Could you find every line in the entries below that holds the word "with" and copy it?

INPUT DATA
........
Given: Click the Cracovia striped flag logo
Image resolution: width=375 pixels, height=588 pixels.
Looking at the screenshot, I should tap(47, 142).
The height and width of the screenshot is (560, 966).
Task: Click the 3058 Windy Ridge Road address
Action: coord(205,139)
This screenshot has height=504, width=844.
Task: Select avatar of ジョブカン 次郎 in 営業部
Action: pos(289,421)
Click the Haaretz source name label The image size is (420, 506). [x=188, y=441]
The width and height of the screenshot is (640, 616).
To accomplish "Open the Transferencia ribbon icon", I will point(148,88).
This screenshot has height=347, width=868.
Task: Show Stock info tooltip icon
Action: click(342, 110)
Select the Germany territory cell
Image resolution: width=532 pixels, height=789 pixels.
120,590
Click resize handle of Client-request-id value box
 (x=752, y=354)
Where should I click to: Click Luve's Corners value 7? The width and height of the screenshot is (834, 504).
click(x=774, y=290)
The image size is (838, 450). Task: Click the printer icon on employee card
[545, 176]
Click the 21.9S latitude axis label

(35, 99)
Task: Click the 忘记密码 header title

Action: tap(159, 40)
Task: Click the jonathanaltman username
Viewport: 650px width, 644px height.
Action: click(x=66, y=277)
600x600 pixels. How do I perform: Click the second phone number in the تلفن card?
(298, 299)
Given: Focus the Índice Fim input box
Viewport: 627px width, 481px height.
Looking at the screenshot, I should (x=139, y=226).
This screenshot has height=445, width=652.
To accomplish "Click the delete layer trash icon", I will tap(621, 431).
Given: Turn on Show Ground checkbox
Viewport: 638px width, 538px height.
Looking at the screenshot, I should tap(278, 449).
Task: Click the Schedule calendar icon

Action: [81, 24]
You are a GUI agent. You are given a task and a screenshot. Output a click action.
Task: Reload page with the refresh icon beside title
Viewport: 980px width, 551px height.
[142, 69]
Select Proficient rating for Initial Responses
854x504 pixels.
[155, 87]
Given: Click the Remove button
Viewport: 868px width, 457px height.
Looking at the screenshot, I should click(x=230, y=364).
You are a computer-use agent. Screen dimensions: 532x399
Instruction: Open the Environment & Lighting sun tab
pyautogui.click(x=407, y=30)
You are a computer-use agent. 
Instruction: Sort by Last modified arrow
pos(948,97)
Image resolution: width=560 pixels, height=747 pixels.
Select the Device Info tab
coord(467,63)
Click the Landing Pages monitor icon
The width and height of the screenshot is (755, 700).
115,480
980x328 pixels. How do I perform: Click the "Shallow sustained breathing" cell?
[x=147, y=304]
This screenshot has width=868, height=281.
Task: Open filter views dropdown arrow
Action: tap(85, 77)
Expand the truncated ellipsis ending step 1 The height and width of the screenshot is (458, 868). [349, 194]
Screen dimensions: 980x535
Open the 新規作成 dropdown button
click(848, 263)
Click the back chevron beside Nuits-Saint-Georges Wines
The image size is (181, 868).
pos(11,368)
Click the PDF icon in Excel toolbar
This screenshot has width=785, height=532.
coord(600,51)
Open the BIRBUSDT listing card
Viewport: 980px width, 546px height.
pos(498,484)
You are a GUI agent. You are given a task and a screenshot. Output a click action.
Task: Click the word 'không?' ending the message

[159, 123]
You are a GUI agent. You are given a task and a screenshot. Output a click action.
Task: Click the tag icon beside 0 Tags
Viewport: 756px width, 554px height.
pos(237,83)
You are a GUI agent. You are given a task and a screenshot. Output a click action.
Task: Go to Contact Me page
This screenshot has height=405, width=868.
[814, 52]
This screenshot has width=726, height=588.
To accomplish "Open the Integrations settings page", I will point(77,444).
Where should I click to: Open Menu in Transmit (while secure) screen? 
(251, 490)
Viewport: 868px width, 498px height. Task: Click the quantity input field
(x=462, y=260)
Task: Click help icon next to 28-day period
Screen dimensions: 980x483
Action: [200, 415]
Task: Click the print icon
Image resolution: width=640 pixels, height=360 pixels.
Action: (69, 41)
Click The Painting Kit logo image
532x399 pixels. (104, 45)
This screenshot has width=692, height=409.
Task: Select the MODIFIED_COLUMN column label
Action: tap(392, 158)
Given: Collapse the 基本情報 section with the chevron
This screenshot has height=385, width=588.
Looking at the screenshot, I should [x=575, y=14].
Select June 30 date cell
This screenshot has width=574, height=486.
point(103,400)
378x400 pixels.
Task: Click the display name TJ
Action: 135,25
........
TASK RESPONSE
Task: Reload page with the refresh icon beside title
Given: Collapse the 基本情報 section with the chevron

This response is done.